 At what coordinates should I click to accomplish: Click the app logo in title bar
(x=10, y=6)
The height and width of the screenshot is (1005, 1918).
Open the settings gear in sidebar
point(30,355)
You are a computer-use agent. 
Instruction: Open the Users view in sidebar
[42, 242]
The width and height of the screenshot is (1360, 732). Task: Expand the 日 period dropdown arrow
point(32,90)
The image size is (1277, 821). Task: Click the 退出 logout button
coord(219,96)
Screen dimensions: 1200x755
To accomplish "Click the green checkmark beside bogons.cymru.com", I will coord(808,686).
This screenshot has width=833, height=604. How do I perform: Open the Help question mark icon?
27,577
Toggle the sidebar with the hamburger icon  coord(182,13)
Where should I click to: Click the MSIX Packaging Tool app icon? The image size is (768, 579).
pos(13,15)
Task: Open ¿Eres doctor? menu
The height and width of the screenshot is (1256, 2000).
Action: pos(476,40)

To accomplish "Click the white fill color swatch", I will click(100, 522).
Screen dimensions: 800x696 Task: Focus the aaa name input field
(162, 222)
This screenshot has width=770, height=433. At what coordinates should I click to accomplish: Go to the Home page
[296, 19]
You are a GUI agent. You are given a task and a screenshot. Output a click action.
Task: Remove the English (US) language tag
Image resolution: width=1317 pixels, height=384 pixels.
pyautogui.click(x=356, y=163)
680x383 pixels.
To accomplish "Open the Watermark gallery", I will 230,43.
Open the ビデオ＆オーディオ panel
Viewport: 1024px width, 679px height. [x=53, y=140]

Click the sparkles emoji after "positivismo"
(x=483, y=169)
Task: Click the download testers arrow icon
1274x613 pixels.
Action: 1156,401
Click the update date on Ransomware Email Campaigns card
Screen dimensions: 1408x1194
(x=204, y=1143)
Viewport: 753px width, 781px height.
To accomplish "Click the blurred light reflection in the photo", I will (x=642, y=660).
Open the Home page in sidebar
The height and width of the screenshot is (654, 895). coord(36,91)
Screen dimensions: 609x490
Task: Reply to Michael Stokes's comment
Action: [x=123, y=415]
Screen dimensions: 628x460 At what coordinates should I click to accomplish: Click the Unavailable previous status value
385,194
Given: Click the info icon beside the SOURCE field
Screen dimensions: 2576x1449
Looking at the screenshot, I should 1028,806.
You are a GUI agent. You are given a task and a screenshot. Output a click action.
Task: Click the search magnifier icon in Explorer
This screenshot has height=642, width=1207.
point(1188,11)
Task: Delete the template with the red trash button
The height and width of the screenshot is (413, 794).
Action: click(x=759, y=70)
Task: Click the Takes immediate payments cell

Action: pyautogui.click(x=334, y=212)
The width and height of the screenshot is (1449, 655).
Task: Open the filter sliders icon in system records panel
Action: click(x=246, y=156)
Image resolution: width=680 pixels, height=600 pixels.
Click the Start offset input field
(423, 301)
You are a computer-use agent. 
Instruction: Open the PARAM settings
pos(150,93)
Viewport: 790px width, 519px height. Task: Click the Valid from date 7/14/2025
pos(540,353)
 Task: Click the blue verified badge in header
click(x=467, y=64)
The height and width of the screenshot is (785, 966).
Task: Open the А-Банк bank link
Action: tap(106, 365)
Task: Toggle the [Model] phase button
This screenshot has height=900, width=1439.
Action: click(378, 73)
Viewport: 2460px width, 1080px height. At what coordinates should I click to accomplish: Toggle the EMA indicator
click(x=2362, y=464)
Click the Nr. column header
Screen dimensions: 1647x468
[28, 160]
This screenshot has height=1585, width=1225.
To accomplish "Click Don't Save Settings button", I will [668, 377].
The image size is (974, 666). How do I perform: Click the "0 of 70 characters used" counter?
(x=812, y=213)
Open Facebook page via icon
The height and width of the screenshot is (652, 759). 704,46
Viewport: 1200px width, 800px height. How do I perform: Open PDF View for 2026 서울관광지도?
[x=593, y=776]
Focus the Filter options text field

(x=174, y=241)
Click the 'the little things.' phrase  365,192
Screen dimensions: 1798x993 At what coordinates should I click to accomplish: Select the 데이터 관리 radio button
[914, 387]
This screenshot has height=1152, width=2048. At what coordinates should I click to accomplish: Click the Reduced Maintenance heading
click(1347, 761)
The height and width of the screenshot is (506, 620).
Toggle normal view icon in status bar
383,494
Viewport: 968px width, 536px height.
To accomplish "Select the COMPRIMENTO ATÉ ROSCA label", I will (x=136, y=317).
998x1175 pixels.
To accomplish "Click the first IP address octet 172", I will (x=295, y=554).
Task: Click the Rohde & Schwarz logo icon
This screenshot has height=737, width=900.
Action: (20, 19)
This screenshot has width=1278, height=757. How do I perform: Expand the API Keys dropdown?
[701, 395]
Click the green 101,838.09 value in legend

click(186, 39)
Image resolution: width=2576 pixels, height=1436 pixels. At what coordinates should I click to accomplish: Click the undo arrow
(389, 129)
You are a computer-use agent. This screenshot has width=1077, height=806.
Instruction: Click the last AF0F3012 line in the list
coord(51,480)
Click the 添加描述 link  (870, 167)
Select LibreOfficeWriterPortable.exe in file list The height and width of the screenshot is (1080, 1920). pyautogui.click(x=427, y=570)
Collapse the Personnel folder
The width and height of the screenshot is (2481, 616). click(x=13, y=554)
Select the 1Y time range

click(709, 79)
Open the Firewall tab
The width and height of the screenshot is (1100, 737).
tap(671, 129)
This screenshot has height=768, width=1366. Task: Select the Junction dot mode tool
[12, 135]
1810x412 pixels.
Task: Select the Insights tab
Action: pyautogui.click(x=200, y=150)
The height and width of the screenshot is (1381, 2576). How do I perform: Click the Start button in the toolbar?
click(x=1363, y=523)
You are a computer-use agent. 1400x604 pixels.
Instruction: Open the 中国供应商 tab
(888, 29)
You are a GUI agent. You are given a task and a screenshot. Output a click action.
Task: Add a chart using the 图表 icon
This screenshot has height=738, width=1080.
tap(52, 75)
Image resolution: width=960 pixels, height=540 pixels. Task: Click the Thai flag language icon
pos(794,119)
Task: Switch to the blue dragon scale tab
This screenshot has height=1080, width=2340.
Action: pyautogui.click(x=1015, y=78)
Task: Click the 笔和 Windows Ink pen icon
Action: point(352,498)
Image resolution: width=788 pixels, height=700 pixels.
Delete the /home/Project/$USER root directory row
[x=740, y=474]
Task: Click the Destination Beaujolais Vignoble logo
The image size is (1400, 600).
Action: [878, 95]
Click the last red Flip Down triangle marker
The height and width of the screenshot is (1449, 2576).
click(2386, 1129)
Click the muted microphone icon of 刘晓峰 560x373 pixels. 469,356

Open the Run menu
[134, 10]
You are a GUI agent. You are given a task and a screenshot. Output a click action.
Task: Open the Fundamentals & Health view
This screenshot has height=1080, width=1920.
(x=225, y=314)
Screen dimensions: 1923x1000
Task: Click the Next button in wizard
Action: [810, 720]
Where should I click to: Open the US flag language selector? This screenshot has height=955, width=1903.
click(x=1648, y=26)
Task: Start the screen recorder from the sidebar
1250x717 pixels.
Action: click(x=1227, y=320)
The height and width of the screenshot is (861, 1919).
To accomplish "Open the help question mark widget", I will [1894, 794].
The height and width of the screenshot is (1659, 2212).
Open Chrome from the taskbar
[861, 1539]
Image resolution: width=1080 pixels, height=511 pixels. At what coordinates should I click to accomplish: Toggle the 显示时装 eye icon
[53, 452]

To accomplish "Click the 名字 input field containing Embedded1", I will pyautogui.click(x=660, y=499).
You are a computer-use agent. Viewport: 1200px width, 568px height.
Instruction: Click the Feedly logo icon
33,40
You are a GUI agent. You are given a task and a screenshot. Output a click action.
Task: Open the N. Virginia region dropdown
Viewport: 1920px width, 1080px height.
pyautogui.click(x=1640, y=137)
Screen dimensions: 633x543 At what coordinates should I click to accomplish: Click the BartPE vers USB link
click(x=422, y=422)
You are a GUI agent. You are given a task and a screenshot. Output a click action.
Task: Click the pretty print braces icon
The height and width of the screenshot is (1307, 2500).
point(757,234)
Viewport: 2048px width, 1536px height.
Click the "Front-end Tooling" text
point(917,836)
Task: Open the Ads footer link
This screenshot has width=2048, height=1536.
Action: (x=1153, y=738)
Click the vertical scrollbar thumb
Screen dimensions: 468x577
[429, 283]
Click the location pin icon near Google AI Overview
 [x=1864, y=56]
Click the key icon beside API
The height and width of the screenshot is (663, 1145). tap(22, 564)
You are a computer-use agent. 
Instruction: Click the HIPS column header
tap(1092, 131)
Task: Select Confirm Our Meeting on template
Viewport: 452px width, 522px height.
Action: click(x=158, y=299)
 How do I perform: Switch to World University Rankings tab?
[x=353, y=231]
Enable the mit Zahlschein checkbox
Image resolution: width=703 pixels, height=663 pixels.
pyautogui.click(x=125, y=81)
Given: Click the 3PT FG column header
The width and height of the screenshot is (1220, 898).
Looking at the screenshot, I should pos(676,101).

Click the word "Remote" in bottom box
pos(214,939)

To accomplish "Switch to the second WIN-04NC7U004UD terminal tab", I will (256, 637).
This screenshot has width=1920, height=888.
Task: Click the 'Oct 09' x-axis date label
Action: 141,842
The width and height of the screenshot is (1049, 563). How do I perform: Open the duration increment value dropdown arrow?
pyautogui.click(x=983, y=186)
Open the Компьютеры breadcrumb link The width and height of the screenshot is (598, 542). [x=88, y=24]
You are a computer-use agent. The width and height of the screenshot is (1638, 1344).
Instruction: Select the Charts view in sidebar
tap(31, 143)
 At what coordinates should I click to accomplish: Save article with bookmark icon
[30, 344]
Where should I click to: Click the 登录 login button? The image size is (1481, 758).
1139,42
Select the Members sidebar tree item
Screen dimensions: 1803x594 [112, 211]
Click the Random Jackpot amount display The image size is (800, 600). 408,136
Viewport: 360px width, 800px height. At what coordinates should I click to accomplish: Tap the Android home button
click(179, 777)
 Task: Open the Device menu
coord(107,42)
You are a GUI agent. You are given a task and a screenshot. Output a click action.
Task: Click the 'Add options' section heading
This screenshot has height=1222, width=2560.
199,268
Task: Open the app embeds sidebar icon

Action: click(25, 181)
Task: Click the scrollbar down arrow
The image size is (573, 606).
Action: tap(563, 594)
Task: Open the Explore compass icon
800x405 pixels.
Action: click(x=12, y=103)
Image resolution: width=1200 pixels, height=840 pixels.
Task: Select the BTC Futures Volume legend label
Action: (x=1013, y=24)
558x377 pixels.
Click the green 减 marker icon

########

Your instructions:
Copy out the data from the line containing "Collapse the Personnel folder" through the line containing "[x=740, y=474]", reproducing each line without changes.

The completed task:
Collapse the Personnel folder
The width and height of the screenshot is (2481, 616). click(x=13, y=554)
Select the 1Y time range

click(709, 79)
Open the Firewall tab
The width and height of the screenshot is (1100, 737).
tap(671, 129)
This screenshot has height=768, width=1366. Task: Select the Junction dot mode tool
[12, 135]
1810x412 pixels.
Task: Select the Insights tab
Action: pyautogui.click(x=200, y=150)
The height and width of the screenshot is (1381, 2576). How do I perform: Click the Start button in the toolbar?
click(x=1363, y=523)
You are a computer-use agent. 1400x604 pixels.
Instruction: Open the 中国供应商 tab
(888, 29)
You are a GUI agent. You are given a task and a screenshot. Output a click action.
Task: Add a chart using the 图表 icon
This screenshot has height=738, width=1080.
tap(52, 75)
Image resolution: width=960 pixels, height=540 pixels. Task: Click the Thai flag language icon
pos(794,119)
Task: Switch to the blue dragon scale tab
This screenshot has height=1080, width=2340.
Action: pyautogui.click(x=1015, y=78)
Task: Click the 笔和 Windows Ink pen icon
Action: point(352,498)
Image resolution: width=788 pixels, height=700 pixels.
Delete the /home/Project/$USER root directory row
[x=740, y=474]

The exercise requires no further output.